Audio & Speech

VoxKnesset: A Large-Scale Longitudinal Hebrew Speech Dataset for Aging Speaker Modeling

New dataset reveals speaker verification error rates double over 15 years as voices age, challenging current AI models.

Deep Dive

A research team led by Yanir Marmor from the Weizmann Institute of Science and Reichman University has introduced VoxKnesset, a groundbreaking longitudinal speech dataset addressing a fundamental challenge in voice AI: how human voices change with age. The dataset contains approximately 2,300 hours of Hebrew parliamentary speech spanning 2009-2025, featuring 393 speakers with recording spans up to 15 years—making it one of the largest longitudinal speech collections available. Each audio segment includes aligned transcripts and verified demographic metadata from official Israeli Knesset records, providing researchers with unprecedented temporal depth for studying vocal aging patterns.

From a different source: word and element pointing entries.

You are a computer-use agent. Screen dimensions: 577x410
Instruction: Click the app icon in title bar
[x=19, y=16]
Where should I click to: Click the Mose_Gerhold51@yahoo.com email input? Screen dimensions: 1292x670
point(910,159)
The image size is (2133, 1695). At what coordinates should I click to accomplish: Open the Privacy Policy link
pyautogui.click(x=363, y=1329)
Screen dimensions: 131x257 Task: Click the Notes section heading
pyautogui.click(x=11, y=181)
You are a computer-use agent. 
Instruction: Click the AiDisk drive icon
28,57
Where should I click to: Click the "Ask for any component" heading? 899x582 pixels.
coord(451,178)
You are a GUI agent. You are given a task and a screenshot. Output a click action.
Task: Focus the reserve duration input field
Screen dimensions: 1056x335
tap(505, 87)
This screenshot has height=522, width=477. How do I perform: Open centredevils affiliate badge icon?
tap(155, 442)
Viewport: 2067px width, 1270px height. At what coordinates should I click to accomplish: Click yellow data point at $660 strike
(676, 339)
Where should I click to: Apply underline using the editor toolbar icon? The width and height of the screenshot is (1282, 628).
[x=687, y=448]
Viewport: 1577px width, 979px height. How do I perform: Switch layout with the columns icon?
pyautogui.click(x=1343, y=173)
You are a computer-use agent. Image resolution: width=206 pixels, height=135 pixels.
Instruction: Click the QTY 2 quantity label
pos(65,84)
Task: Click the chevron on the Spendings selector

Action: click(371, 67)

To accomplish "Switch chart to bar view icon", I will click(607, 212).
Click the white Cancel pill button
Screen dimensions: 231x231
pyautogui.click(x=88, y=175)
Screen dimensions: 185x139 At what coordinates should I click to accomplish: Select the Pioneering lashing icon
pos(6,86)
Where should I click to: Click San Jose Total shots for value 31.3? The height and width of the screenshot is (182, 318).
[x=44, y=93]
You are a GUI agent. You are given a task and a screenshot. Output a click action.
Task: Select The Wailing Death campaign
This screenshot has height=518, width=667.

The team benchmarked modern speech embeddings including WavLM-Large, ECAPA-TDNN, and Wav2Vec2-XLSR-1B on age prediction and speaker verification tasks, revealing critical insights about voice aging. Speaker verification Equal Error Rate (EER) increased from 2.15% to 4.58% over 15 years for the strongest model, demonstrating how aging degrades biometric accuracy. Crucially, cross-sectionally trained age regressors failed to capture within-speaker aging patterns, while models trained longitudinally successfully recovered meaningful temporal signals. The researchers are publicly releasing both the dataset and processing pipeline to support development of aging-robust speech systems and advance Hebrew speech processing research, which has historically lacked large-scale resources.

Key Points
  • Contains 2,300 hours of Hebrew parliamentary speech from 393 speakers tracked for up to 15 years (2009-2025)
  • Speaker verification error rates double from 2.15% to 4.58% over 15-year spans, showing aging's impact on voice biometrics
  • Openly released dataset and pipeline will enable development of aging-robust speech AI systems and advance Hebrew NLP

Why It Matters

Enables development of voice AI that remains accurate as users age, crucial for authentication systems and assistive technologies.